Fig. 11: Microservice application deployed in "debugging mode".

If you want to stop the application, you have these two options:

This stops the containers but it doesn't remove anything:
```
docker-compose stop 
```
This stops the containers, removes them and removes any network connected to them.
```
docker-compose down 
```

If you stopped the containers and but actually you wanted to remove them, just type:

docker-compose rm

The rm or down option is needed if you've updated the images on the Container Registry. Otherwise, docker-compose restarts the stopped containers. Furthermore, you need to force the pull of the latest image or remove the old Docker images. Otherwise, Docker takes the local images and doesn't download the newest versions. To force a pull of the latest images, just type:

docker-compose pull

For debugging purposes, you can skip the detached option -d and deploy the application using:

docker-compose up

This gives you Fig. 11, in which you can see the debugging messages of the application. You can also stop the application pressing Ctrl+C (this doesn't remove the containers).

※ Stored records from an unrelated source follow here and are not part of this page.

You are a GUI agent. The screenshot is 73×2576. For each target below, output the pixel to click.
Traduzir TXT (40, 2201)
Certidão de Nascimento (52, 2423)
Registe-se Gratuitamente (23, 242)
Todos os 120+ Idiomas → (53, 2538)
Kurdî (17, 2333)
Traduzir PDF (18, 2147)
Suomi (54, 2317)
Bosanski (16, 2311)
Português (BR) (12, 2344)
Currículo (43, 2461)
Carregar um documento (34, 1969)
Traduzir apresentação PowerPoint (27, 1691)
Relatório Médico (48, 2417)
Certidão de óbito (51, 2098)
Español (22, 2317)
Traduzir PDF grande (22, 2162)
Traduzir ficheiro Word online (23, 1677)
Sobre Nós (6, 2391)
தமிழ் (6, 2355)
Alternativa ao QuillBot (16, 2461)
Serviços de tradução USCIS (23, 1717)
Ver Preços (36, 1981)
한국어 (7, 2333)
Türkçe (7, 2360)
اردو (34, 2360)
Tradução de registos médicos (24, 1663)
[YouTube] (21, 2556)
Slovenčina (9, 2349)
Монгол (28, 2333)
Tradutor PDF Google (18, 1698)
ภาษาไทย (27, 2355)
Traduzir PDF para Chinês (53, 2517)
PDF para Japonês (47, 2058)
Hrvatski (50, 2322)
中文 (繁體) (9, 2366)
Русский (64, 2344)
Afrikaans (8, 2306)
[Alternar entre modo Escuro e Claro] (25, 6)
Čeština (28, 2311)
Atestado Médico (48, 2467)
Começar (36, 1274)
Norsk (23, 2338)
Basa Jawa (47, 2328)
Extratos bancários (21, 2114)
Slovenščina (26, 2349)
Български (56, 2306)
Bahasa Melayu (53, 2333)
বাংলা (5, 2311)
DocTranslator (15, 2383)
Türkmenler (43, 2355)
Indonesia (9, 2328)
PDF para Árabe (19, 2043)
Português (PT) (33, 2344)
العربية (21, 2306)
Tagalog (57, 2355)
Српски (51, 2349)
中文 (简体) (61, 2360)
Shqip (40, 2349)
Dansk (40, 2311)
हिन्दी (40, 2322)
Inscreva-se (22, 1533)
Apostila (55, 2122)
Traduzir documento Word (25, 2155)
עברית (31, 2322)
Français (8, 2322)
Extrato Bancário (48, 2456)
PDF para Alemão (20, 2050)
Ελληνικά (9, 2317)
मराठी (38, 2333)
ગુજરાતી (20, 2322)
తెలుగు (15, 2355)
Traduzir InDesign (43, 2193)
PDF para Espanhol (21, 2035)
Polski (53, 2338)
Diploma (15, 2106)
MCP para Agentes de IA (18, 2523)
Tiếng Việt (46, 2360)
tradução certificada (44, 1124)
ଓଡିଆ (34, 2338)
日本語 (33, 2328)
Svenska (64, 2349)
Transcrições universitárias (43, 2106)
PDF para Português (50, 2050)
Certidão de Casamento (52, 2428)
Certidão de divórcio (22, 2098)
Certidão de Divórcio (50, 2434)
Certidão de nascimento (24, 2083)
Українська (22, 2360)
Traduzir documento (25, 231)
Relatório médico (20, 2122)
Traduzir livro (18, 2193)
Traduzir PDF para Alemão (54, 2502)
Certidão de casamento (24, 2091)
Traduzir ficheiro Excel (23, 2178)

If everything works, you can check the data on the Firestore page in the Cloud Console (see Fig. 12).

Fig. 12: Firestore acquiring data from the microservice application.

Conclusions

This tutorial helps you to create a data pipeline from sensors running MicroPython and other data sources up to databases in the cloud. This is a follow-up from the last tutorial: MicroPython: Google Cloud Platform getting data from an M5Stack ATOM sensing the air-quality.
In this tutorial, you learn how to set up a virtual machine on GCP, install Docker container and run a microservice application to get data from different sources and synch it to save it in a NoSQL database. The following products from GCP were used in this tutorial:

The setup can run free using the "always free tier" offered by Google. The next tutorial will be about getting the saved data and displaying it on Google Data Studio!